Categories: Sci/Tech

Scientists Discover the Oldest Evidence of Human Civilization in Australia’s Outback

Artifacts are estimated to be 45,000 to 49,000 years old.

In a recently discovered cave somewhere in the Flinders Ranges, located approximately 550 kilometers north of Adelaide, Australia, lies ancient artifacts estimated to be 49,000 years old. This discovery suggests that humans set foot on the Australian desert 10,000 years earlier than originally believed. This implies that 1,000 years after first setting foot on Australian soil, humans were able to expand civilization further into the continent’s arid interior – making this group of humans the oldest known continuous civilization on Earth.

The Warratyi Rock Shelter was accidently discovered by an elderly local who was looking for a toilet.

The cave, known as Warratyi rock shelter, housed a few of what seems to be the oldest quartz and bone tools in Australia and showed evidence of the earliest use of the ochre pigment in the country. Included in the artifacts were burnt eggshells, pointed tools made of bone and stone, and red ochre and gypsum pigments.

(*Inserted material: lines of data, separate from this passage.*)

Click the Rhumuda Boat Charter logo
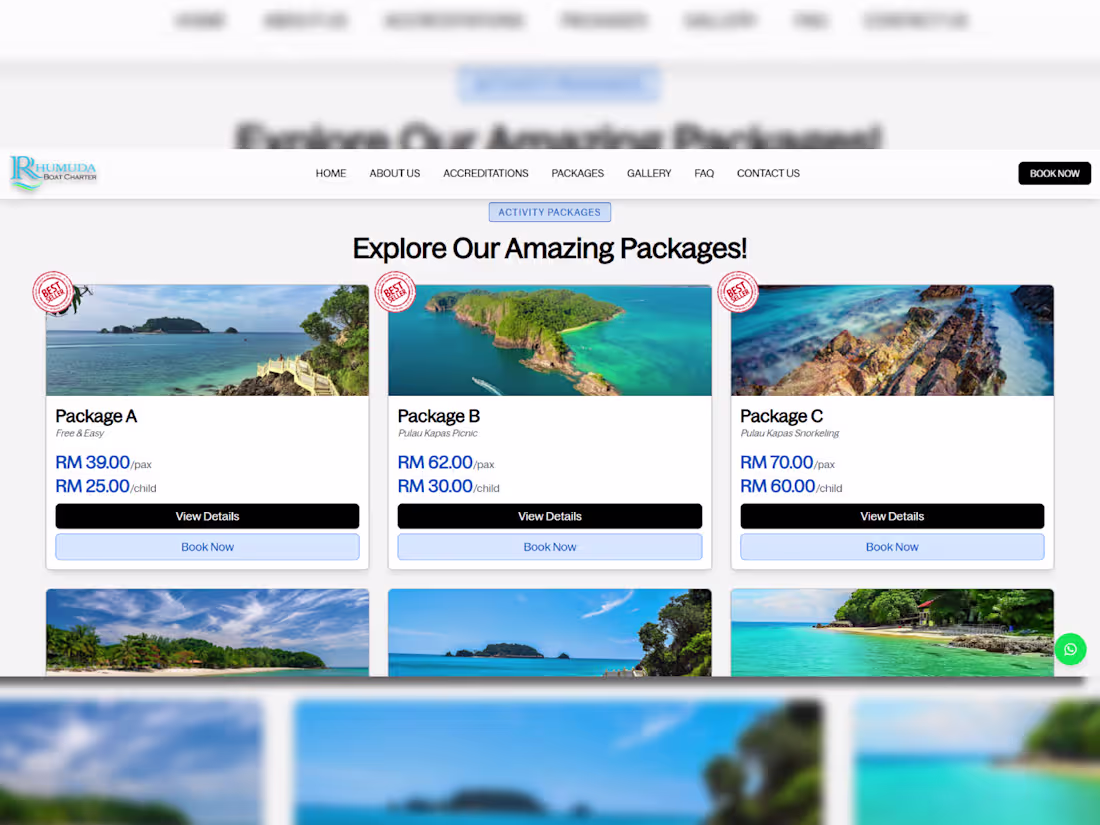Image resolution: width=1100 pixels, height=825 pixels. pos(52,172)
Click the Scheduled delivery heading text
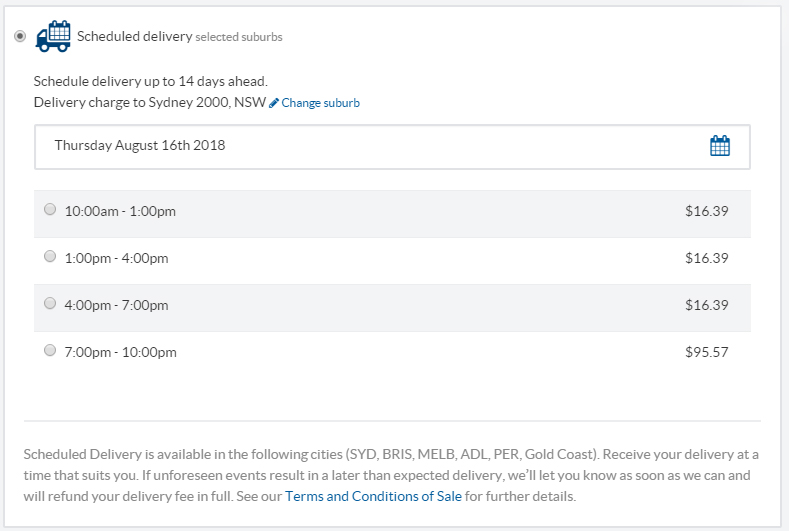The width and height of the screenshot is (789, 531). 134,36
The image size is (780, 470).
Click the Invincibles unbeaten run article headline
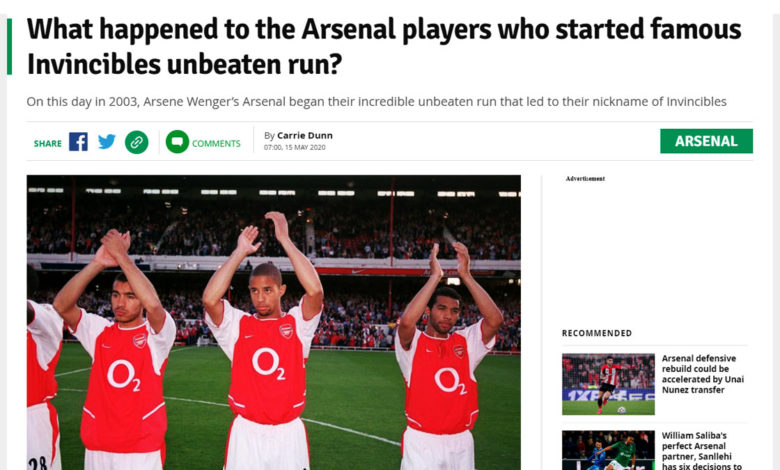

Humans from ancient civilizations used ochre pigments to decorate caves and walls.

Archaeologists consider the discovery of these artifacts to be significant as it provides evidence that earlier tools and technologies were created within the region, thus challenging the presumption that Aboriginal Australians were not as inventive as similar groups that live in the other parts of the world.

Giles Hamm, an archaeologist from La Trobe University, led the excavations. In an interview with the Guardian, Hamm said,

“The old idea is that people might have come from the East, from the Levant, out of Africa, and these modern humans may have come with a package of innovative technologies.”

“But the development of these fine stone tools, the bone technology, we think that happened as a local innovation, due to a local cultural evolution.”

The tools’ age were largely based on estimates, with the quartz grains estimated to be 44,000 years old. However, radiocarbon dating revealed that the burnt eggshells, which can be attributed to human cooking or to attempts thereof, are aged 45,000 to 49,000 years.

There was also evidence of human interaction with the megafauna, as the shells are believed to have come from emus and now extinct birds from the genus Genyornis. Also discovered were bones of another extinct species, the wombat-like Diptrodon optatum. The findings indicate that the humans were living close enough to these animals’ habitat to allow them to find bones and eggs and bring them back to the cave.

The Diptrodon optatum, now extinct, is the largest known marsupial to have existed.

Source: Wikipedia

Gavin Prideaux from Flinders University and a member of the team of archaeologists asserted in an interview with ABC,

“One good thing about this study … is there’s no doubt there are megafauna remains in the form of Diprotodon and a giant bird in that rock shelter in a well-dated, well-stratified context sometime between 45,000 and 50,000 years ago,”

“The only way those bones and shells got there is because people brought them there … in terms of megafauna that’s the really significant finding.”

This study has been published in the journal Nature.